Skip to main content

Feature Engineering for Machine Learning

The task of manually engineering features to be ready for ML model training is often a tedious and error-prone one. AI-Link, however, reduces these processes to simple programmatic steps that automate feature engineering and ensure that engineered features are consistently managed at the warehouse level.

For each of the below, let’s say we’ve initialized a DataModel object called my_data_model via a process like the one described in the Connect to AtScale section and included the following line in our environment:

from atscale.eda import feature_engineering

Feature Scaling

These functions normalize feature magnitude to regulate the influence of a given feature on the model’s loss (read more here). AI-Link offers a variety of scaling methods; the example below uses minmax scaling over a range of 0 to 1 to create a scaled version of example_numeric_feature_name in our data model called newly_scaled_feature:

feature_engineering.create_scaled_feature_minmax(
data_model=my_data_model,
new_feature_name="newly_scaled_feature",
numeric_feature_name="example_numeric_feature_name",
min_value=0,
max_value=1
)
= = = =
▸ **Set of tasks**
1. Summarize the feature engineering passage in two sentences.
2. Write the next part of the feature engineering passage, beginning right after the create_scaled_feature_minmax code example.
The listing that comes next is separate material and is not part of the feature engineering passage.

▸ **Data excerpt**
= = = =
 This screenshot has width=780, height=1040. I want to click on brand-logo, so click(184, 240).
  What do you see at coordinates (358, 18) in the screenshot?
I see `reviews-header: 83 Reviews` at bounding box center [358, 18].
= = = =
▸ **Answer set**
1. Manually engineering features for ML model training is often tedious and error-prone, but AI-Link reduces it to simple programmatic steps that automate the work and keep engineered features consistently managed at the warehouse level. For feature scaling, which normalizes feature magnitude to regulate a feature's influence on the model's loss, AI-Link offers several methods, such as minmax scaling with create_scaled_feature_minmax.

2.
Time Series Features

The generate_time_series_features function generates various time series features based off of rolling window statistics, including the minimum, maximum, mean, standard deviation, and sum of values over different time intervals. While these sorts of features are often constructed by hand, AI-Link users build them automatically with respect to the time hierarchies and time hierarchy levels of their choice. The below example builds time series features off of example_numeric_feature_1 and example_numeric_feature_2, which themselves are contained in the my_df DataFrame (i.e., the output of some get_data call on my_data_model):

feature_engineering.generate_time_series_features(
data_model=my_data_model,
dataframe=my_df,
numeric_features=[
"example_numeric_feature_name_1",
"example_numeric_feature_name_2"
],
time_hierarchy="example_time_hierarchy",
level="example_level"
)

One-Hot Encoding

One-hot encoding allows categorical features to be represented numerically with 0s and 1s so they can be passed as input to machine learning models. In the below example, we create a one-hot encoded version of example_categorical_feature_name in our semantic model:

feature_engineering.create_one_hot_encoded_features(
data_model=my_data_model,
categorical_feature="example_categorical_feature_name"
)